As implausible as it may sound, one Silicon Valley entrepreneur believes such an achievement isn’t just doable, but over the next several decades, inevitable — and it won’t necessarily be Gates who gets there.
“We need to be ready for a world with trillionaires in it,” says Sam Altman, the president of Y Combinator, the tech industry’s largest and most well-respected incubator for start-ups. “And that’s always going to feel deeply unfair. It feels unfair to me. But to drive society forward, you’ve got to let that happen.”
Altman’s hunch is a solid one.
Bob Lord, an inequality analyst and tax attorney, believes the shift in wealth could happen as early as 25 to 30 years from now. But it probably won’t be someone like Gates who makes it to 13 digits first — Gates is far too preoccupied with giving his money away, Lord says.
“I think it’s going to take someone less like Gates and more like Rockefeller,” he tells Tech Insider.
John D. Rockefeller, who was lucky enough to fall into the money-making oil industry, largely preferred to sit on his wealth rather than pay it forward. At his richest, the tycoon was worth the equivalent of $350 billion in today’s money.

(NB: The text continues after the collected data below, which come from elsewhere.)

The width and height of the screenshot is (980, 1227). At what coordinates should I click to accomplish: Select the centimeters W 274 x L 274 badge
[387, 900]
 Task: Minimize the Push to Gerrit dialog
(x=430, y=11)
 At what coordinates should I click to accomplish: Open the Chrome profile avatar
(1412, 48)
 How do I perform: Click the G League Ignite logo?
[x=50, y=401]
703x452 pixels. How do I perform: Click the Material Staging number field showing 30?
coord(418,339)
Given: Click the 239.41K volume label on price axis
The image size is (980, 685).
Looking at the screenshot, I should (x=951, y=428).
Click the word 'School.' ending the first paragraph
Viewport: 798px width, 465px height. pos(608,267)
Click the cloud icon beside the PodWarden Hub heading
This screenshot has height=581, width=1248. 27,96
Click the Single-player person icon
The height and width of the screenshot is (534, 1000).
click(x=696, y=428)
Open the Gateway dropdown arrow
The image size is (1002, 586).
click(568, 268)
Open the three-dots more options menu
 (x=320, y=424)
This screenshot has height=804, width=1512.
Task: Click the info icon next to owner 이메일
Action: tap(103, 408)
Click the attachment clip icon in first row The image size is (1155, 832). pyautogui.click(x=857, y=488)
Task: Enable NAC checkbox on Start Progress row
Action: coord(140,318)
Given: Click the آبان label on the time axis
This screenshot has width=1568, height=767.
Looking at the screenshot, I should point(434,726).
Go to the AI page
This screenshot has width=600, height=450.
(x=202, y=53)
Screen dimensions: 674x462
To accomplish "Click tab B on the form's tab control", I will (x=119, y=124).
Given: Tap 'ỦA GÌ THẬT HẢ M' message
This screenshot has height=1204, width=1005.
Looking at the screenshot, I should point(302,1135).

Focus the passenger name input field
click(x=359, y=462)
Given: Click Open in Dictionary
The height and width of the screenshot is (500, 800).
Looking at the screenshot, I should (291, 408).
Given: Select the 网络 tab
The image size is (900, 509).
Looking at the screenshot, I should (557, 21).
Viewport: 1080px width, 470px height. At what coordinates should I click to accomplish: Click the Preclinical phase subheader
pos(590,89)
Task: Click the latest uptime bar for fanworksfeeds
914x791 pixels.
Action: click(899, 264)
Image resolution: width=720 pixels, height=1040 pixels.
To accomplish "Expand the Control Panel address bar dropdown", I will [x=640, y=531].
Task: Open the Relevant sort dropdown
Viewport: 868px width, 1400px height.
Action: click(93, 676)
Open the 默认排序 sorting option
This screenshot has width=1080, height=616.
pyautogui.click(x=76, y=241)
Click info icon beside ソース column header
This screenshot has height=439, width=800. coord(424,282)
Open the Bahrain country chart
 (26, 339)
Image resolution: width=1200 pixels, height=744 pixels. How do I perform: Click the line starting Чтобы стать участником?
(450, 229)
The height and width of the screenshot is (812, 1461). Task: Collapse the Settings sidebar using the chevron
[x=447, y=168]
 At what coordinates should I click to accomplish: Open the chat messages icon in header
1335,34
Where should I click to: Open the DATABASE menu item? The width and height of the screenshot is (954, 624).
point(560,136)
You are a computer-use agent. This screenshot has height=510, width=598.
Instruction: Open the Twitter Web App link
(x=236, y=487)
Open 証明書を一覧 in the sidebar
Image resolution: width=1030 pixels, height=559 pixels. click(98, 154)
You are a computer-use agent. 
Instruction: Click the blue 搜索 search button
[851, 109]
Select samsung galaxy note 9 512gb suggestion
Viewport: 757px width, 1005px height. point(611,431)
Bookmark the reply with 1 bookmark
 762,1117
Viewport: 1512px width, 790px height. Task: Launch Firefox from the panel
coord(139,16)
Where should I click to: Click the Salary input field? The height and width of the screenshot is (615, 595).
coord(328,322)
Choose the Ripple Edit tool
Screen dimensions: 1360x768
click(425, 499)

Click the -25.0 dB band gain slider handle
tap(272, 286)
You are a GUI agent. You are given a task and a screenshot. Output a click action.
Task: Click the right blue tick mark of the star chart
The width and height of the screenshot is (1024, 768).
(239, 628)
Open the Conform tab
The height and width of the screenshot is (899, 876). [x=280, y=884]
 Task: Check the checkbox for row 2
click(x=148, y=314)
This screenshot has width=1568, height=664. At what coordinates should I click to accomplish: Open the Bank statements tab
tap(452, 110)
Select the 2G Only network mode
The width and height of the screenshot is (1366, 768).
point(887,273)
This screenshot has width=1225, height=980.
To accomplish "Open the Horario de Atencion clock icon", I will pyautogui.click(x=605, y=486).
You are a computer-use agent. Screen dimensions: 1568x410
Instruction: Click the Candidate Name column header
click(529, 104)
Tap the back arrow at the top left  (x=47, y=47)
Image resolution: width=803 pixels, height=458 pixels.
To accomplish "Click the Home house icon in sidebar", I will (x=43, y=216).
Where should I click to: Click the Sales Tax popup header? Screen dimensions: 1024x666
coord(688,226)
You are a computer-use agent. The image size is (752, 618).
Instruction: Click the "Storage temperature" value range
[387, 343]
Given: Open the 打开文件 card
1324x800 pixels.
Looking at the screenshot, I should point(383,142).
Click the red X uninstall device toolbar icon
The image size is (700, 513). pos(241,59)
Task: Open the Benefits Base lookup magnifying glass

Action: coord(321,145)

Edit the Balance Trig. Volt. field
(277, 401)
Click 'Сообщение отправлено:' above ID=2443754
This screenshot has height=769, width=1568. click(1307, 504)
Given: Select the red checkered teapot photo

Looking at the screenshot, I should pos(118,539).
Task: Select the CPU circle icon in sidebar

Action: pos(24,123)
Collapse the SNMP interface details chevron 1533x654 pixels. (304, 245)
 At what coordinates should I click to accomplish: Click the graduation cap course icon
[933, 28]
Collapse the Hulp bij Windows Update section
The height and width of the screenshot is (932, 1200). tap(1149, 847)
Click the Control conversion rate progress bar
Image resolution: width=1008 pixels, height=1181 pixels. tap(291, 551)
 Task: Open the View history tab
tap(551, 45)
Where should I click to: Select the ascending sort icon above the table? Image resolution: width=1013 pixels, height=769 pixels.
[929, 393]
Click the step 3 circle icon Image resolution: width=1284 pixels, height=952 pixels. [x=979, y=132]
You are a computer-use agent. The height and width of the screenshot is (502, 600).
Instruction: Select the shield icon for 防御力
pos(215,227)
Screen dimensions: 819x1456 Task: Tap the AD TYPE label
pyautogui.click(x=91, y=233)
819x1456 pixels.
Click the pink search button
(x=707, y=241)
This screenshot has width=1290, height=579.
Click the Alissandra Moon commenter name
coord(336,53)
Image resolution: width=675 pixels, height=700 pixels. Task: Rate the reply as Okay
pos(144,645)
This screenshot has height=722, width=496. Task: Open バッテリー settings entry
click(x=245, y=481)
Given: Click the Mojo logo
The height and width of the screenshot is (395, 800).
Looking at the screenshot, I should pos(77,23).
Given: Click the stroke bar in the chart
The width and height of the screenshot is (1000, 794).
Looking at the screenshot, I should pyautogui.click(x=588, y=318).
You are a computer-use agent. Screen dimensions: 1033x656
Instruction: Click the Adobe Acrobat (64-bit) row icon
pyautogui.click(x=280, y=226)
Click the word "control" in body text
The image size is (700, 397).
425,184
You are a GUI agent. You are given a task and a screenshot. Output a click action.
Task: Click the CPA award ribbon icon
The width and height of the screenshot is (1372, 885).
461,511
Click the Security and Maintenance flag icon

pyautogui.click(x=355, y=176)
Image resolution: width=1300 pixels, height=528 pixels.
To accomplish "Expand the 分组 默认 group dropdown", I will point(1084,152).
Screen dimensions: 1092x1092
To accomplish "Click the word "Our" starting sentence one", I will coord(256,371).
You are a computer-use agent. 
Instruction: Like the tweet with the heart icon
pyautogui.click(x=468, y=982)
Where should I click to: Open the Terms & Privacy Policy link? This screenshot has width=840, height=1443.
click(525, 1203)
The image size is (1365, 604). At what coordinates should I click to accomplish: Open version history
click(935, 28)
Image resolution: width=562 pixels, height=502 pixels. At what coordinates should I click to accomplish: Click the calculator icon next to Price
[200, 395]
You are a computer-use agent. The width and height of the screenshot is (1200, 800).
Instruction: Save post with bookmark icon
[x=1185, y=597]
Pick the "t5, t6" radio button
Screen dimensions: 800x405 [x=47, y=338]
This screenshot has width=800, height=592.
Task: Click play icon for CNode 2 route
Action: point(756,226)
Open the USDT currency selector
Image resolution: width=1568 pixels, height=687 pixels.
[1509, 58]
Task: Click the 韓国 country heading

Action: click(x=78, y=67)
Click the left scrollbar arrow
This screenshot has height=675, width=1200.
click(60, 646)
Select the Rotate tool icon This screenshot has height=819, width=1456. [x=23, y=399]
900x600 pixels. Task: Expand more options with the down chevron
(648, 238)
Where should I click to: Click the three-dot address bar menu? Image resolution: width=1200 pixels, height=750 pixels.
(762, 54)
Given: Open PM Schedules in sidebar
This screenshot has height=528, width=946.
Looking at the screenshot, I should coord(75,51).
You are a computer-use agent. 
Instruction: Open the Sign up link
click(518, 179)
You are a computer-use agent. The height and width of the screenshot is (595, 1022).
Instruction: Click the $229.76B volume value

The first billionaire could be a total unknown, Lord says, or it could be someone like Elon Musk “who hits four or five home runs rather than one.”
“Someone is going to create something that no one has conceived of before,” he says. And chances are, that something will produce unprecedented levels of wealth for one person at the tippy top.
Altman, for his part, believes technological innovation will increase exponentially to the point where the people behind those innovations will make hundreds of billions of dollars a year.
He believes the more money that companies like Y Combinator put behind niche industries like driverless vehicles and virtual reality, the more popular they will become and the more likely it is that they can transform society.
“The first trillionaire will be an inventor, someone who creates something world-changing, like Bill Gates did with the PC,” Oliver Williams, of the London-based consultants Wealth Insight, told The Times of London.
According to Credit Suisse’s 2013 Global Wealth Report, global wealth has more than doubled since 2000, reaching an all-time high of $241 trillion. The analysis found there could be more than a billion millionaires globally, or roughly 20% of the adult population, within just two generations.
“If this scenario unfolds,” the authors write, “then billionaires will be commonplace, and there is likely to be a few trillionaires too — eleven according to our best estimate.”
That’s right: There could be as many as 11 trillionaires walking the planet within the next 50 years.
“I think we just have to accept that there are going to be people who have wildly more money than others,” Altman says. “The tradeoff of that is that I think we should guarantee a pretty good standard of living for everybody, but this socialism ideal that everyone should be totally equal — I don’t think that’s going to work.”
If the world is overflowing with money, most people will receive a small portion of that wealth, ideally enough to create a stable life should they choose to work or not, Altman believes. And at the other end will be the trillionaires.